Source data:

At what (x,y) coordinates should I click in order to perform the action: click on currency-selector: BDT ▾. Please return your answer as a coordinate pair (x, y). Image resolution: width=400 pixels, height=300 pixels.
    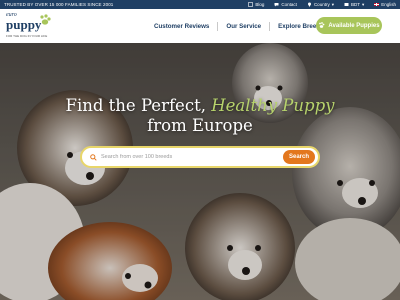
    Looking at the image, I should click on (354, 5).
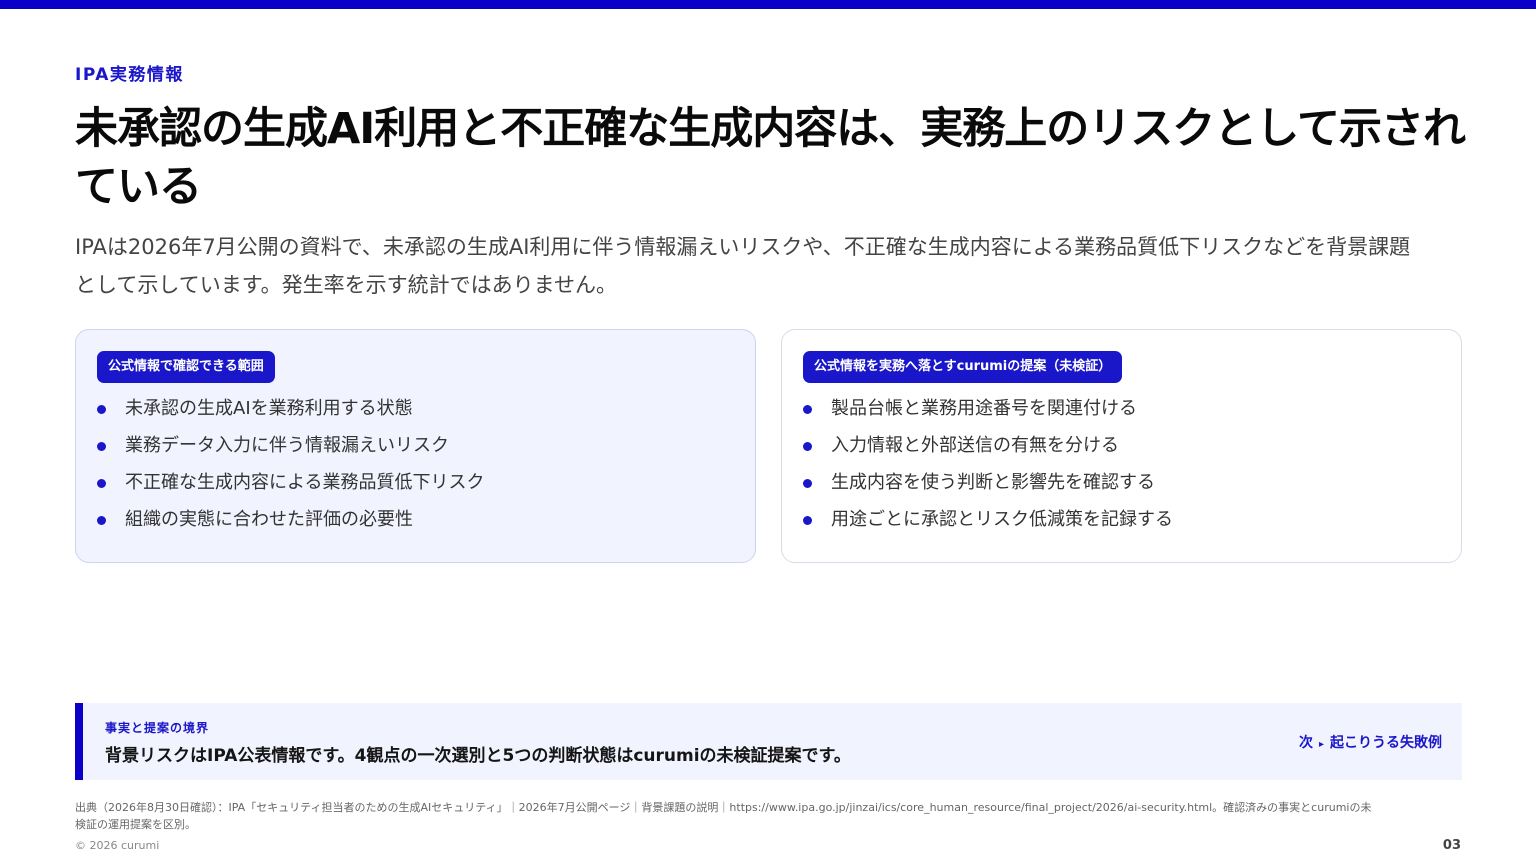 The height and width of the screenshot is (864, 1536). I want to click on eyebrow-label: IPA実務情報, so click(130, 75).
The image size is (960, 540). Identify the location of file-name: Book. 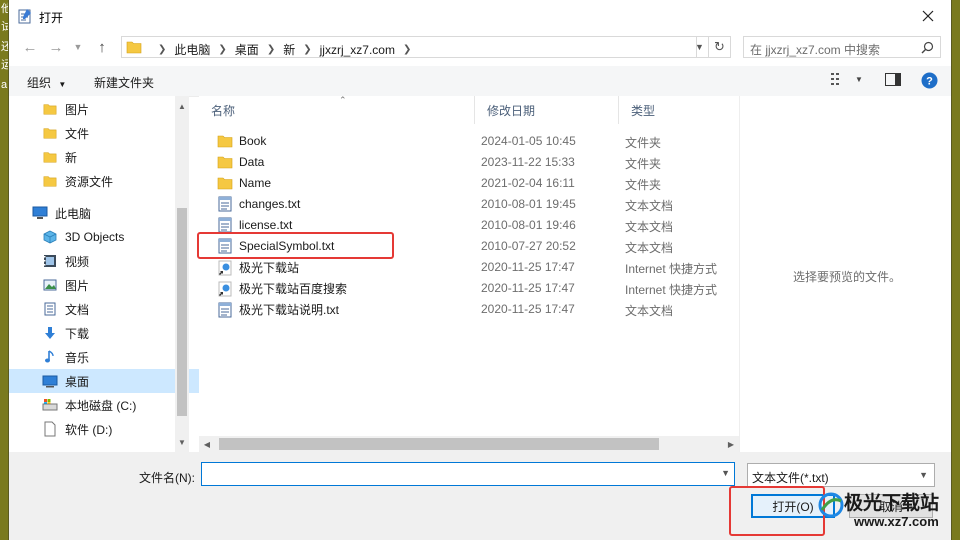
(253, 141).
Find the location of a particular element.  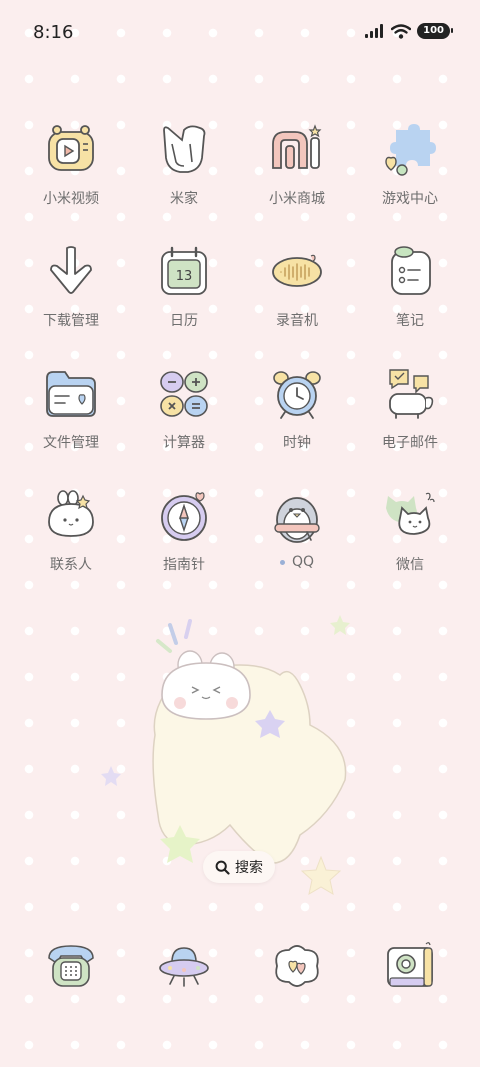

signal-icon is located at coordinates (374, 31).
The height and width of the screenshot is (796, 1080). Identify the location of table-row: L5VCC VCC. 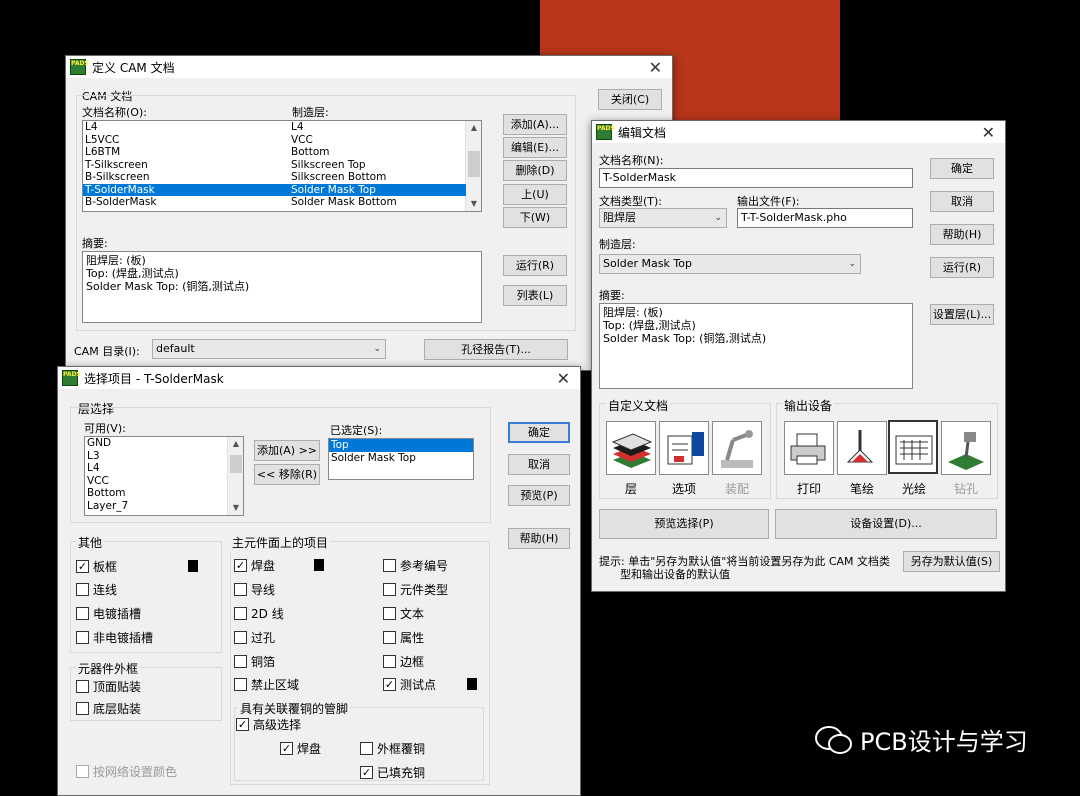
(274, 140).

Problem description: Starting at the line that contains "Find the location of a particular element." and ending at the last line, give the lines again with "location" swapped for "position" and everything else unchanged. Leave out the pictures.

Response to this exercise:
Find the position of a particular element.  

signal-icon is located at coordinates (374, 31).
The height and width of the screenshot is (796, 1080). Identify the position of table-row: L5VCC VCC. 
(274, 140).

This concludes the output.